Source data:
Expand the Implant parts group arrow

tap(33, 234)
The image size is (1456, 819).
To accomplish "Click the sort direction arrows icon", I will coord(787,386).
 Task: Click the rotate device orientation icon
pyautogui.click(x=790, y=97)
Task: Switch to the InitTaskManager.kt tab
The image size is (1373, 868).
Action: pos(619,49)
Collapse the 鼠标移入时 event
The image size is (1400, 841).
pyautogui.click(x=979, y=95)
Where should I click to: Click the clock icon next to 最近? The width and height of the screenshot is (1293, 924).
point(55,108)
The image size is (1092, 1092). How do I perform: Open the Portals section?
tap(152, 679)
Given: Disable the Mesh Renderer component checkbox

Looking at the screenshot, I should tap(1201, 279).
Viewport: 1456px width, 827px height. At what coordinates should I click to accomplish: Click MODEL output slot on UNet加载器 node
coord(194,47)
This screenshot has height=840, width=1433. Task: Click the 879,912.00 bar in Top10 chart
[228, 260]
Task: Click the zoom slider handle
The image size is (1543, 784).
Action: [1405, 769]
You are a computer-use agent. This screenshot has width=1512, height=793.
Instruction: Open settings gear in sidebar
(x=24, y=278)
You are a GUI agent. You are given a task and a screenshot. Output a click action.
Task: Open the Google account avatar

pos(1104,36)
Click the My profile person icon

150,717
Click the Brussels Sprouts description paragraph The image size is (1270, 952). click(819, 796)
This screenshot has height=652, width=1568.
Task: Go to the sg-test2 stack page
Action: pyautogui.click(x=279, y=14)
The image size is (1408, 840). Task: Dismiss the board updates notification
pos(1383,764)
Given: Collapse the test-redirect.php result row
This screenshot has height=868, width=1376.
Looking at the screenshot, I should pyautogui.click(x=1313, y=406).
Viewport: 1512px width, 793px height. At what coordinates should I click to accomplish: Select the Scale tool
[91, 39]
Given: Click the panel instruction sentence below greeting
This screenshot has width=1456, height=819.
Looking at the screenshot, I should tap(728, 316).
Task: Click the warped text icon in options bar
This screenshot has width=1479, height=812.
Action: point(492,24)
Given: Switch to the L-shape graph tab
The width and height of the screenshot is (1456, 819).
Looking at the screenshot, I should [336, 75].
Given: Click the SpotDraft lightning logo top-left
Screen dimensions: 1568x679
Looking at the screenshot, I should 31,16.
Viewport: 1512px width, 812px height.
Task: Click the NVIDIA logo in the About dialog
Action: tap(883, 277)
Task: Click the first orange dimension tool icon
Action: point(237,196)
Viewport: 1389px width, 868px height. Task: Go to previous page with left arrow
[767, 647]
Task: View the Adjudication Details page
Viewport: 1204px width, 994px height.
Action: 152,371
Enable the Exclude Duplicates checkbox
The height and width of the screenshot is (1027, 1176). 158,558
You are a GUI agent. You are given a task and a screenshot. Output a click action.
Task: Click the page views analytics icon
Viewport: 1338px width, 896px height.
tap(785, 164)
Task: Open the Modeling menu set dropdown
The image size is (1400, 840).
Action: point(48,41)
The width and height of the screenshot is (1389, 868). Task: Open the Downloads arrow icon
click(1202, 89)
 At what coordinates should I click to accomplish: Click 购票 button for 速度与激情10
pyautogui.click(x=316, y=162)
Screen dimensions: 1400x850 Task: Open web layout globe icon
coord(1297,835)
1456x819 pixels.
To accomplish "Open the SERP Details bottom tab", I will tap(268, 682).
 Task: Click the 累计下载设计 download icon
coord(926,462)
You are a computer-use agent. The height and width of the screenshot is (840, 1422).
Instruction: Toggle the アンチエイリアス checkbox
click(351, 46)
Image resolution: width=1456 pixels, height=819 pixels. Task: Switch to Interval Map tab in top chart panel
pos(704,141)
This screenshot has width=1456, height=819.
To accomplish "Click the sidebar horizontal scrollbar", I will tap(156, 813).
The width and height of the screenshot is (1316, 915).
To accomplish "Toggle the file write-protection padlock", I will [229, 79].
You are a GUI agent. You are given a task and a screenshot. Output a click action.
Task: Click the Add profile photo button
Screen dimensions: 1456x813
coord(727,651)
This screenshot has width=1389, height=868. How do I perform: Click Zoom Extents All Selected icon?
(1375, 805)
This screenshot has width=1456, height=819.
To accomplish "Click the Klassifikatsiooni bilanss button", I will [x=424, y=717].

#### What this task involves
Could you retype exactly the lines above, starting at the line that contains "This screenshot has height=868, width=1376." and ending at the line that contains "1456x819 pixels.", and nothing more?

#### Answer section
This screenshot has height=868, width=1376.
Looking at the screenshot, I should pyautogui.click(x=1313, y=406).
Viewport: 1512px width, 793px height. At what coordinates should I click to accomplish: Select the Scale tool
[91, 39]
Given: Click the panel instruction sentence below greeting
This screenshot has width=1456, height=819.
Looking at the screenshot, I should tap(728, 316).
Task: Click the warped text icon in options bar
This screenshot has width=1479, height=812.
Action: point(492,24)
Given: Switch to the L-shape graph tab
The width and height of the screenshot is (1456, 819).
Looking at the screenshot, I should [336, 75].
Given: Click the SpotDraft lightning logo top-left
Screen dimensions: 1568x679
Looking at the screenshot, I should 31,16.
Viewport: 1512px width, 812px height.
Task: Click the NVIDIA logo in the About dialog
Action: tap(883, 277)
Task: Click the first orange dimension tool icon
Action: point(237,196)
Viewport: 1389px width, 868px height. Task: Go to previous page with left arrow
[767, 647]
Task: View the Adjudication Details page
Viewport: 1204px width, 994px height.
Action: 152,371
Enable the Exclude Duplicates checkbox
The height and width of the screenshot is (1027, 1176). 158,558
You are a GUI agent. You are given a task and a screenshot. Output a click action.
Task: Click the page views analytics icon
Viewport: 1338px width, 896px height.
tap(785, 164)
Task: Open the Modeling menu set dropdown
The image size is (1400, 840).
Action: point(48,41)
The width and height of the screenshot is (1389, 868). Task: Open the Downloads arrow icon
click(1202, 89)
 At what coordinates should I click to accomplish: Click 购票 button for 速度与激情10
pyautogui.click(x=316, y=162)
Screen dimensions: 1400x850 Task: Open web layout globe icon
coord(1297,835)
1456x819 pixels.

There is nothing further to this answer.